The global economy is growing, and world GDP is expected to rise at close to trend pace in 2010 and 2011. The expansion is still hesitant in the major countries, due to the continuing legacy of the financial crisis, resulting in ongoing excess capacity. In Asia, where financial sectors are not impaired, growth has continued to be quite strong, contributing to pressure on prices for raw materials. The authorities in several countries outside the major industrial economies have now started to reduce the degree of stimulus to their economies.

This will be used by Hockey and Abbott to say the Government should wind back the stimulus, of course ignoring the fact that it already is – the wind back was built into the package.

Australia’s terms of trade are rising, adding to incomes and fostering a build-up in investment in the resources sector. Under these conditions, output growth over the year ahead is likely to exceed that seen last year, even though the effects of earlier expansionary policy measures will be diminishing.

Note that Joe Hockey: “the effect of earlier expansionary policies will be diminishing” – ie the stimulus has actually been wound back. (Here’s hoping someone in the media throws this back at him when he inevitably wheels out the “wind back the stimulus” line). And as for the terms of trade? The Government can’t do much about trying to stop China and India wanting to buy our iron and coal.

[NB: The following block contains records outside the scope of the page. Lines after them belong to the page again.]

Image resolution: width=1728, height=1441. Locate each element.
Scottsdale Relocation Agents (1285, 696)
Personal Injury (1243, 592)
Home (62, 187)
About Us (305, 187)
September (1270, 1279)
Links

Inflation has, as expected, declined in underlying terms from its peak in 2008, helped by a noticeable slowing in private-sector labour costs during 2009, the rise in the exchange rate and the earlier period of slower growth in demand. CPI inflation has risen somewhat recently as temporary factors that had been holding it to quite low rates are now abating. Inflation is expected to be consistent with the target in 2010.

Inflation is expected to be consistent with the target in 2010 – ie nothing in the Government's stimulus is causing inflation to increase such that the RBA wants to raise rates to kill it, and that is always the big concern with Budget deficits – if they are causing inflation to increase, then the only way it will be reduced is through interest rate rises. That is NOT the case with this rise.

The Board judges that with growth likely to be around trend and inflation close to target over the coming year, it is appropriate for interest rates to be closer to average. Today’s decision is a further step in that process.

Which means, the RBA wants to get to that average. What is the average? Well Glenn Stevens said somewhere around 5% (though the average for the nine years from September 99 to September 2008, just prior to the Global Financial Crisis, was 5.5%).

And therein lies the danger for the Government. The coming Budget will be closely watched, if commentators believe it to be too expansionary, it will be harder and harder for Rudd and Swan to say they are innocent of any blame for interest rate rises, especially if they go over the average.

They’re not at that point yet, but in an election year, a Government that thinks it can not worry about interest rates, is a Government fooling itself.